# My Butter bore



## JIG (Nov 2, 2004)

Took the last few months putin together something diff. Im hopin to replicate a Civil war gun. This is breach load for saftey but the ball is loaded by the muzz.(reduced breach) I still have too find the ball to weld to the plug but figured maybe you guys might have a thought on what to make pre-loaded cartridges out of and how much powder. Im thinking 10grams of FF 2 start.


----------



## JIG (Nov 2, 2004)




----------



## scallop (Apr 1, 2007)

Not much help on advising you but that is one nifty lookin boomer! Would love to see it shoot.


----------



## JIG (Nov 2, 2004)

Ya Im hopin so. Figured out 10grams is = to 150grain though


----------



## C.Keith&Co (Aug 28, 2010)

try sending a e-mail to Timken Bearing customer service dept. and ask them if they have any off spec bearings you could buy. they might have what you need.


----------



## JoeFish (Apr 2, 2011)

Not exactly sure what you are looking for, but try searching at www.mcmaster.com for steel balls

There is a mcmaster in aurora, and they ship pretty quick.

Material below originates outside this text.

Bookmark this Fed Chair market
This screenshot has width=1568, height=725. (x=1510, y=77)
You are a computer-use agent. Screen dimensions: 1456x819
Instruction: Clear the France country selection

_OutdoorHub Mobile, the information engine of the outdoors._


----------



## JIG (Nov 2, 2004)

Fired 15grams with a paper wad today. Nice! Took awhile to figure out how to get the alum foil right. Pouch like. Also thinkin on makin 30gr charges. Here is a pic of charge tool and 15gr pouch.


----------



## JIG (Nov 2, 2004)

Aluminum foil is static resistant


----------



## JIG (Nov 2, 2004)




----------



## C.Keith&Co (Aug 28, 2010)

I am gonna tell you what- that is sweet !!!!!!!!!!!!!!!! I was looking in an Enco Tool Magazine and they sell steel balls- look up Enco on the net and see if they have anything you can use. know what would really be cool is make a mini- ball out of Styrofoam and make a sand casting -fill it full of lead- shoot them ! that cannon looks awesome !! I tip my hat to you.


----------



## JIG (Nov 2, 2004)

Ill check it out.


----------



## JIG (Nov 2, 2004)




----------